Jimmy Wales and the SlimVirgin
Weiss created the Mantanmoreland account in January 2006, and for more than two years, the account drove Wikipedia's rather-one-sided treatment of naked shorting. Though Bagley went to extreme lengths trying to expose Weiss, the Mantanmoreland account received heavy protection from the site's inner circle, including Wikipedia co-founder Jimmy "Jimbo" Wales and an uber-administrator known only as SlimVirgin.
It's unclear why. Some argue that Wikipedia circled the wagons simply because Judd Bagley was so persistent in questioning the site's integrity. "I'd say to a point that the reason why Mantanmoreland got such protection was the extreme measures [Bagley] took to 'out' Mantanmoreland as Weiss," says David Yellope, a longtime admin who was instrumental in eventually banning the account.
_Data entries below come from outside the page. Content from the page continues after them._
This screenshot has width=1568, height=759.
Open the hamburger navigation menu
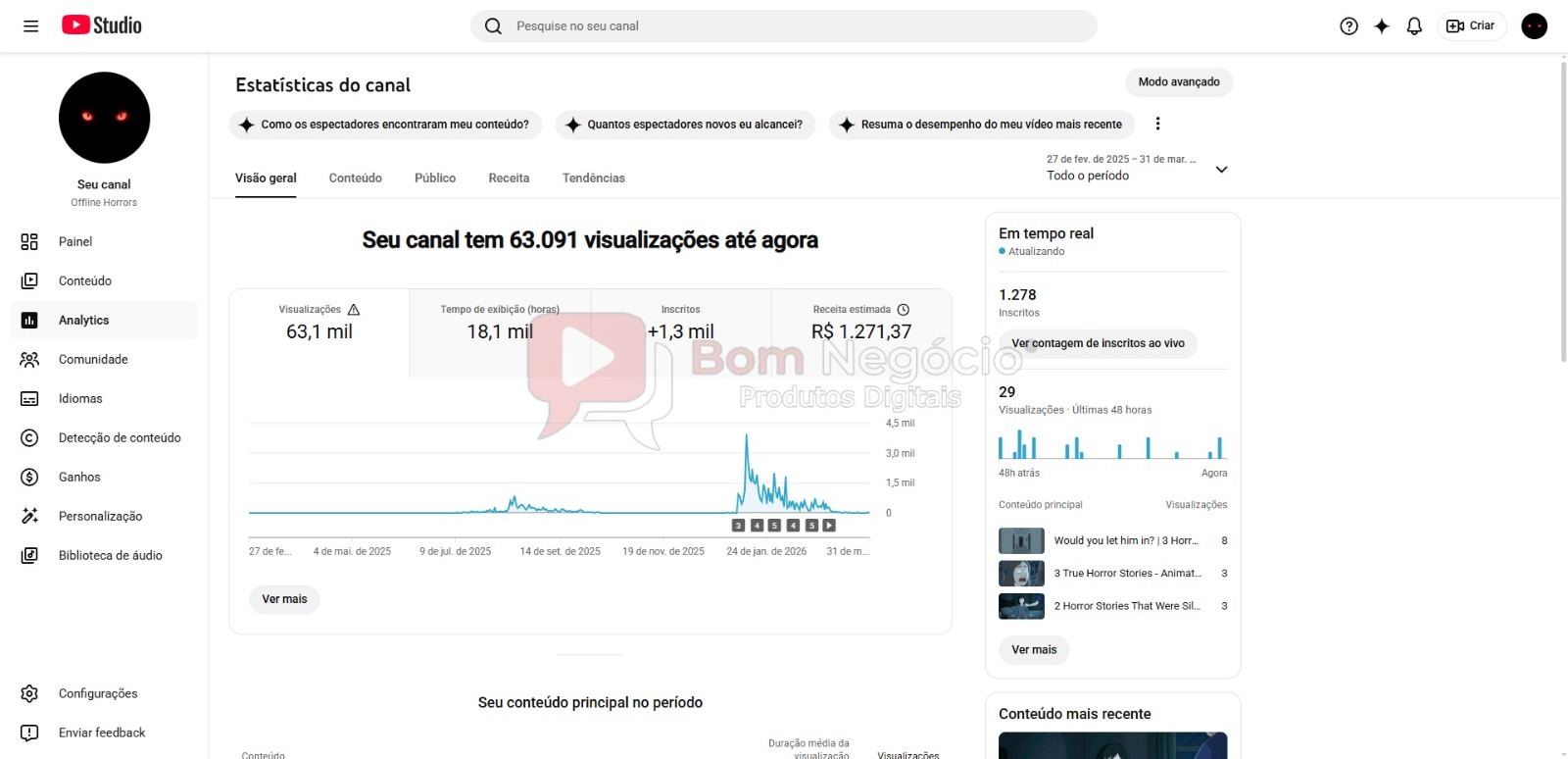click(x=31, y=26)

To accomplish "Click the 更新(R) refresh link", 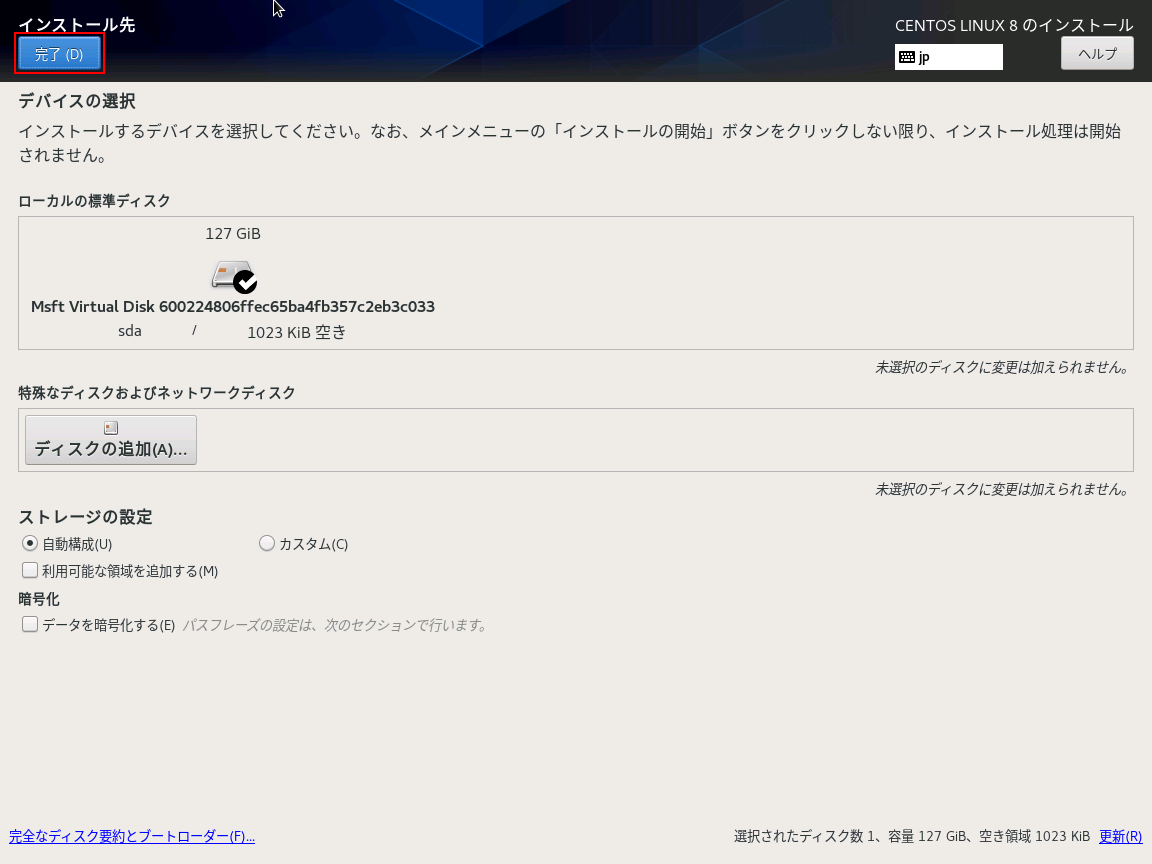I will click(1120, 836).
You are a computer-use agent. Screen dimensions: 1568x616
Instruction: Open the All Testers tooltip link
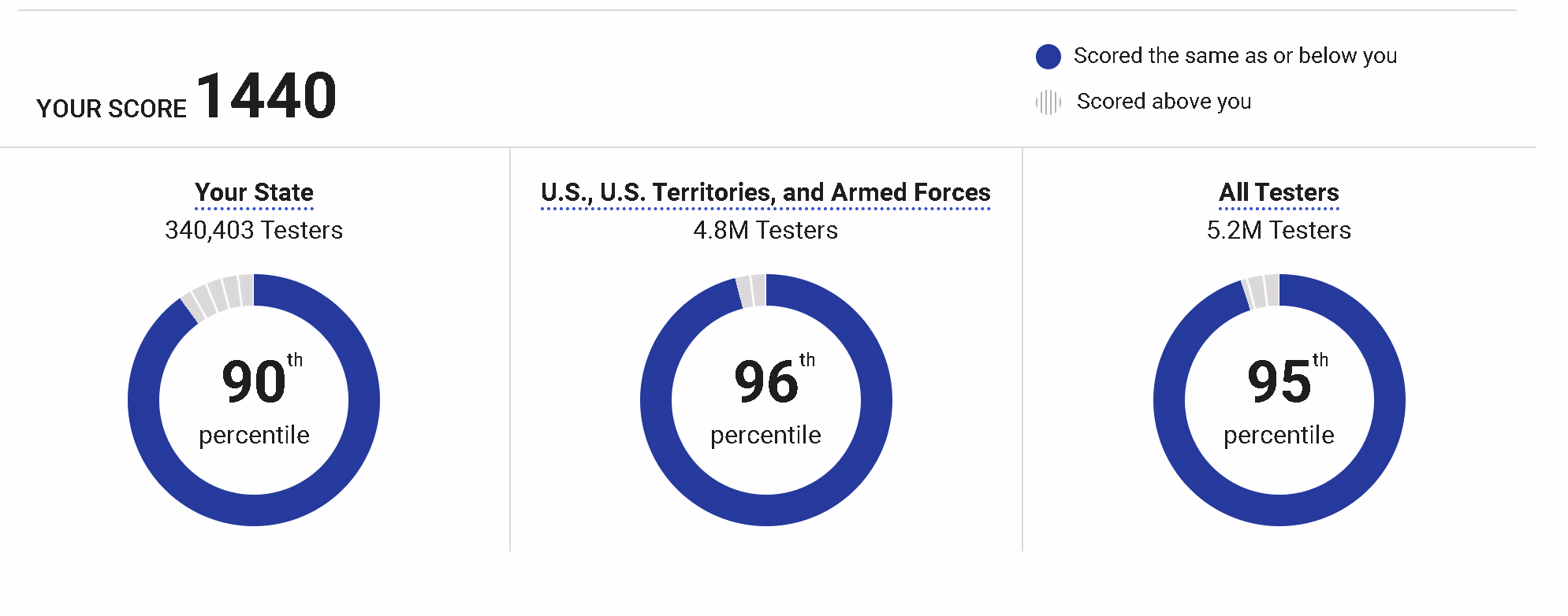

"Now, admittedly, we - being Wikipedia as a whole - should have listened to Judd in the first place, but there was a long time where Judd's behavior was counter-productive."
And then there's the most bizarre twist in this tale of bizarre twists: The woman behind the SlimVirgin account - once Mantanmoreland's biggest defender - has a history with Patrick Byrne. The Register has also reviewed emails in which SlimVirgin indicates that she was a student alongside Byrne's at King's College, Cambridge in the late 80s.
According to Byrne, there was some unresolved tension between the two. "I don’t know if she liked me or if she hated me, but there were some strong emotions involved," Byrne says. He gives his side of their 20-year-old story here. SlimVirgin did not respond to requests for comment.
(as she appears on
her Wikipedia page)
But even Jimmy Wales and SlimVirgin have backed down from the naked shorting issue in recent months, when Mantanmoreland's extreme sockpuppeting was exposed by the Wikipedia community at large - and multiple accounts were linked to Weiss.
"There was significant evidence that tied these accounts to a real-life identity," David Yellope has told us. "When a well-known financial writer was in India for his wedding, two accounts in question started editing on India time."
In late May, these accounts were banned from the site.
Why would someone go to such great lengths to control a few Wikipedia pages? That too is unclear. But according to Wikipedia's edit history, Weiss may have edited the site from inside the Depository Trust & Clearing Corporation.
In December 2006, Mantanmoreland created a Wikipedia article on University Parish of St. Joseph in Greenwich Village. Over the next four months, no other hand touched the article - save a lone edit from the IP address 220.127.116.11 - the address of the DTCC.
Weiss also says he has no connection to the DTCC. And the DTCC says it has no connection to Weiss. "Gary Weiss has never worked for the DTCC. Gary Weiss has never been in our offices," company spokesman Stuart Goldstein told us. "For my own peace of mind - being the communications director of the company who talks to the press - I have shown the [Wikipedia edit history] to a couple of our own IT people and they said that it was not conclusive."
The DTCC oversees stock settlement on Wall Street. In other words, it - more than any other operation - is in a position to observe abusive naked shorting schemes. ®
Update: Originally, this story said that Wikipedia admin SlimVigin had indicated she was a "classmate" of Patrick Byrne. It has been updated to say she indicated "she was a student alongside" Byrne at Cambridge.